Franchement, durablement, inexorablement, je hais les bips.

Et je mesure rarement à quel point, sur ce sujet, je suis différente de la majorité de mes contemporain·es qu’à la médiathèque.

Laissez-moi vous planter le tableau. Là où je vais emprunter des livres, on n’a plus de bureau de prêt avec des humain·es : tout se passe avec des automates. Il faut mettre sa carte sur la zone prévue, puis poser ses livres un à un sur une autre zone, elle aussi indiquée par un autocollant.

Une fois que la machine a reconnu la carte, elle n’en a plus besoin, ce qu’elle indique par un bip. Puis plusieurs bips. Puis autant de bips qu’il faudra pour qu’on reprenne le sésame.

Personnellement, je ne la laisse même pas biper une fois : dès que l’écran indique que mon compte est ouvert, je retire ma carte.

Malheureusement, un bon nombre de personnes laissent leur carte tout au long de la transaction.

Bip. Bip. Bip. BIP. (Le volume n’augmente pas, c’est mon agacement qui explose).

Certes, certaines de ces personnes sont peut-être malentendantes et n’ont aucune idée de ce qui se passe. Vu le nombre, néanmoins, je doute fortement que ce soit le cas de toutes. Il ne me reste donc qu’à déduire que la plupart des gens supportent très bien qu’on leur bipe dans les oreilles.

Voilà pourquoi j’évite autant que possible les heures de pointe à la médiathèque : les gens, je pourrais faire avec, mais les bips, pas moyen.

mardi 23 août 2022

Écrire des cartes

Je ne rappelle plus quand j’ai commencé : c’est là, c’est tout. J’écris des cartes.

Deux fois par an, tout près du nouvel an et des vacances d’été, je commence par faire une liste. À qui envoyer une carte cette fois-ci ? Les décisions ne se justifient pas, elles se nourrissent de l’état de la relation entre moi et mon/ma destinataire, de ma jauge d’énergie aussi.

Ensuite, je regarde si j’ai déjà des cartes (ça peut être le cas pour la nouvelle année) ou pas (c’est toujours le cas pour l’été). Il est souvent temps d’en choisir, en ayant parfois en tête, pour une carte particulière, le nom de la personne à qui je la destine.

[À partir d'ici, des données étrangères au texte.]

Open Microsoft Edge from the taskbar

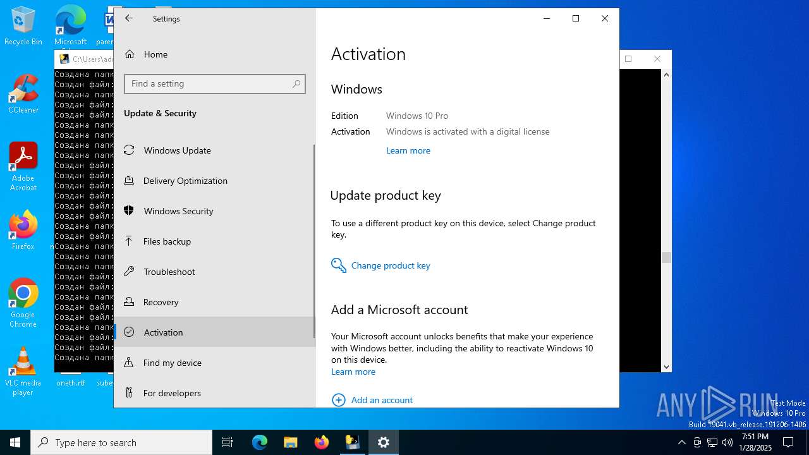click(260, 442)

Suit la phase d’écriture. Je varie toujours ce que j’écris, même quand les destinataires ne se connaissent pas. Je ne fais pas de grande littérature, le but étant plutôt de composer quelques mots en rapport avec ce que je vis à cette période, ou des souhaits.

À chaque carte correspondra son enveloppe, adresse soigneusement recopiée depuis le carnet qui m’accompagne depuis plus de dix ans.

Quand on n’est pas chez soi, la chasse aux timbres peut se révéler plus pleine d’embûches que prévu, et les délais postaux assez frustrants. S’armer de patience. Se rappeler que même si les cartes arrivent tard, ce sera une petite joie pour chaque personne qui en reçoit une.

On me dira qu’à l’époque des SMS et des emails, je prends bien du temps pour envoyer des nouvelles assez succintes. Peut-être ; je suis néanmoins persuadée qu’on n’a en général pas le même plaisir à recevoir une carte papier, qu’on pourra stocker, aimanter sur le frigo, relire, qu’à recevoir un texto ou un mail.

Et voilà. J’écris des cartes.

jeudi 23 décembre 2021

Dance me, musique de Leonard Cohen

Leonard Cohen, c’est pas compliqué, je l’ai aimé avant de savoir qu’il existait ; mes oreilles ont été nourries par Graeme Allwright, qui a traduit ses textes et chanté ses chansons en français, magnifiquement, mille grâces lui soient rendues.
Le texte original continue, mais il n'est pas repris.